A new study published in the Journal of Lipid Research from NIH's National Institute of Diabetes and Digestive and Kidney Diseases, describes an important step toward gene therapy for patients with Sandhoff disease.
Babies with the rare, deadly genetic disorder Sandhoff disease begin to miss developmental milestones just months after birth. Lacking muscle tone, they never learn to sit up, develop heads too large to lift and eventually suffer uncontrollable seizures. There is no cure.
The disease is a lysosomal storage disorder. Enzymes in the lysosome normally break down unneeded molecules. When one doesn't work, the molecule it should degrade begins to accumulate. Sandhoff disease affects an enzyme that breaks down complex lipids called gangliosides. Ganglioside accumulation eventually causes cell death in the brain and spinal cord.
This study began when a baby with Sandhoff disease came to Tifft's clinic, where the medical geneticist treats patients with infantile and milder adult-onset forms of the disease. Researchers took skin cells from the baby and reprogrammed them into induced pluripotent stem cells.
The team created healthy control cells by using CRISPR/Cas9 genome editing to correct one copy of the affected gene in the patient's stem cells. The researchers then induced the two sets of stem cells to grow into simple groups of brain cells called organoids, about the size of the eraser on a pencil.
The researchers compared the healthy and Sandhoff-affected organoids to find out how the disturbed enzyme might affect early development.

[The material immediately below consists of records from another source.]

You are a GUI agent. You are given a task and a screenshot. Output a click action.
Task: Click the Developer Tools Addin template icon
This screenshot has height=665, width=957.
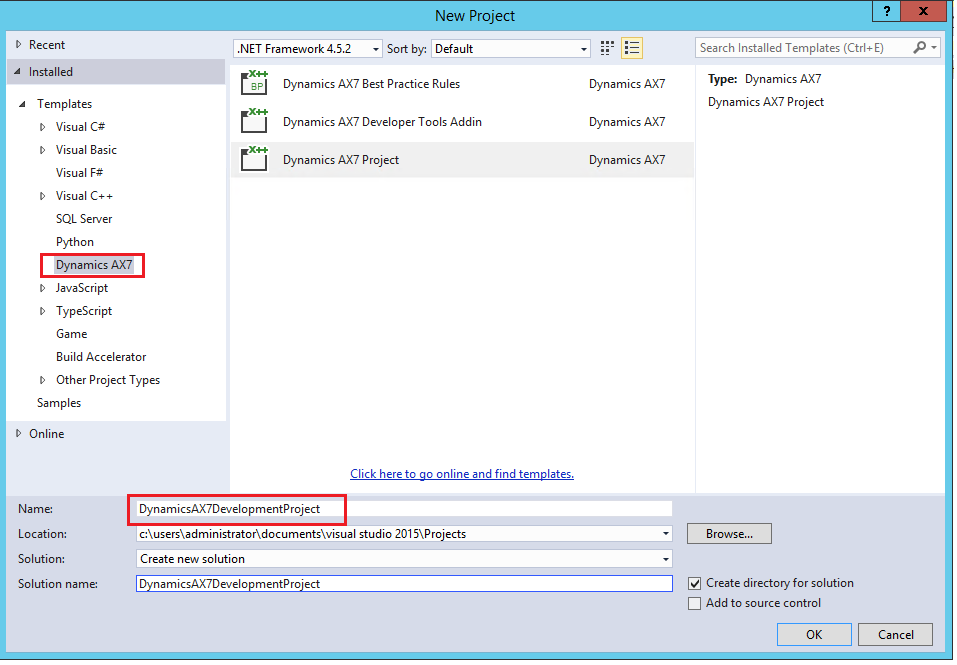coord(255,122)
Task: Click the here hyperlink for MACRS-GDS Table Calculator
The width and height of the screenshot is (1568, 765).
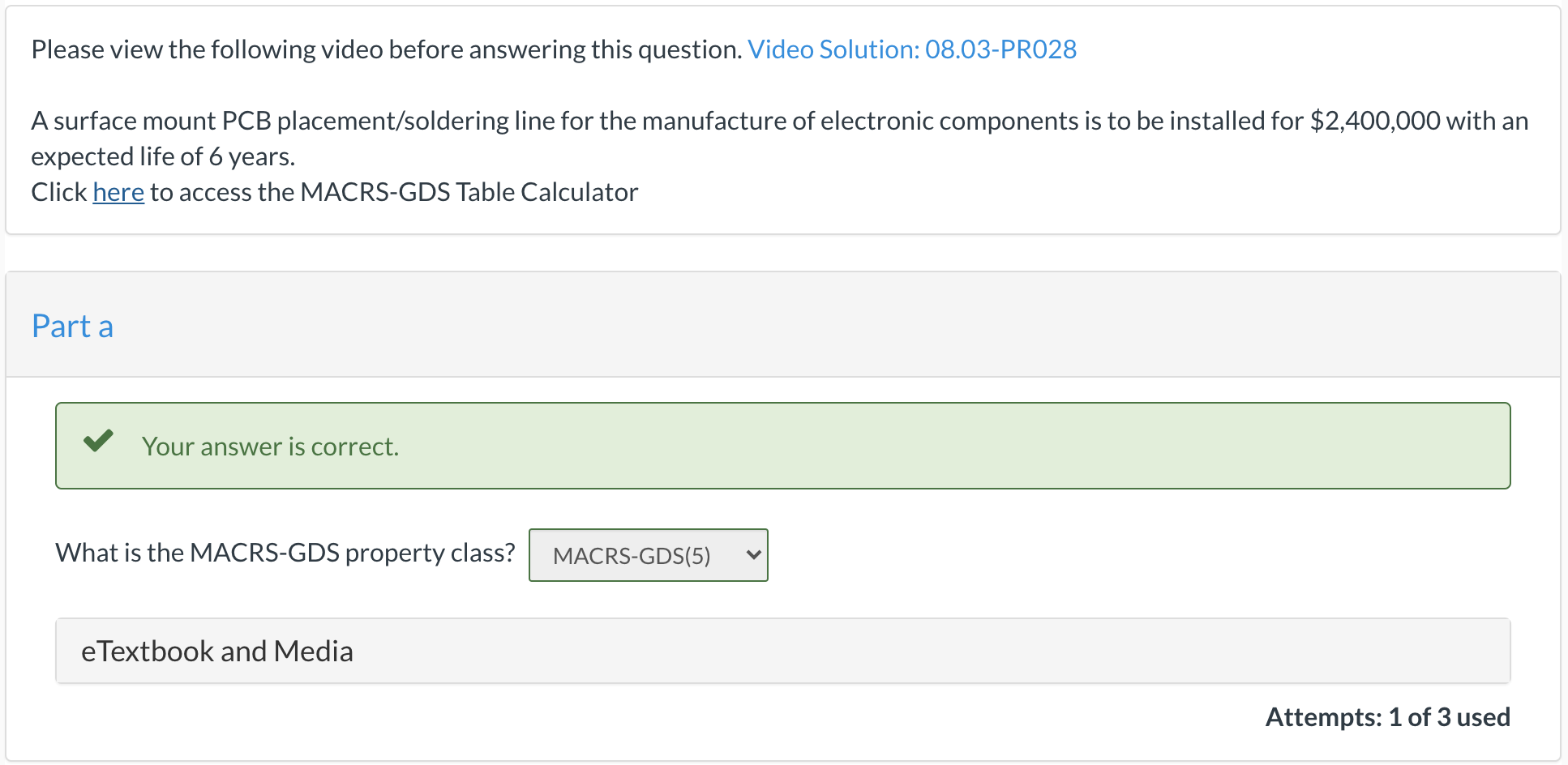Action: (x=118, y=192)
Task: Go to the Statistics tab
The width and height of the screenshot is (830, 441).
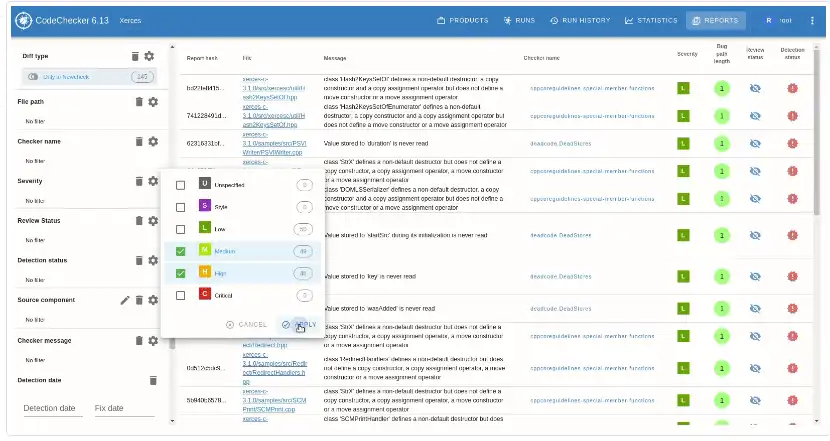Action: coord(651,21)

As expected, researchers saw the accumulation of ganglioside molecules in the Sandhoff organoids.
"The major feature of this disease, in humans and in mouse models, is the neurodegeneration," Proia explained. But instead of cell death in the Sandhoff disease organoids, the researchers saw cell overgrowth.
The profile of genes expressed in the healthy organoids looks a lot like the first trimester of pregnancy. However, the researchers found that the organoids with Sandhoff disease had changes in genes that govern cell maturation.
Instead of settling into a role as differentiated adult cells, the Sandhoff cells just kept growing. It remains to be determined how the disrupted ganglioside enzyme leads to changes in gene expression.
"Most of us have been thinking of lysosomal storage diseases as if everything is just fine until these molecules begin to build up," said Ron Schnaar, a professor at Johns Hopkins University. "But there has always been a bubbling issue of whether the molecules themselves have an effect, other than building up to tremendous amounts."
CRISPR, the researchers' original approach to correct the gene, is still far from the clinic. Therefore, the researchers also tested a more practical gene-therapy approach, which had already been successful in animal models of Sandhoff disease.
They used a virus to introduce the gene to Sandhoff organoids that were 4 weeks old. About two weeks after receiving the gene therapy, the organoids that had been treated were closer in size to the healthy organoids and no longer had large clumps of the ganglioside.
"That's the first proof of principle in a human model system that gene therapy may actually be beneficial for these kids," said Tifft. The viral gene-therapy approach is in clinical studies for other lysosomal storage disorders, and the first FDA-approved gene therapy for any genetic disorder uses a similar virus.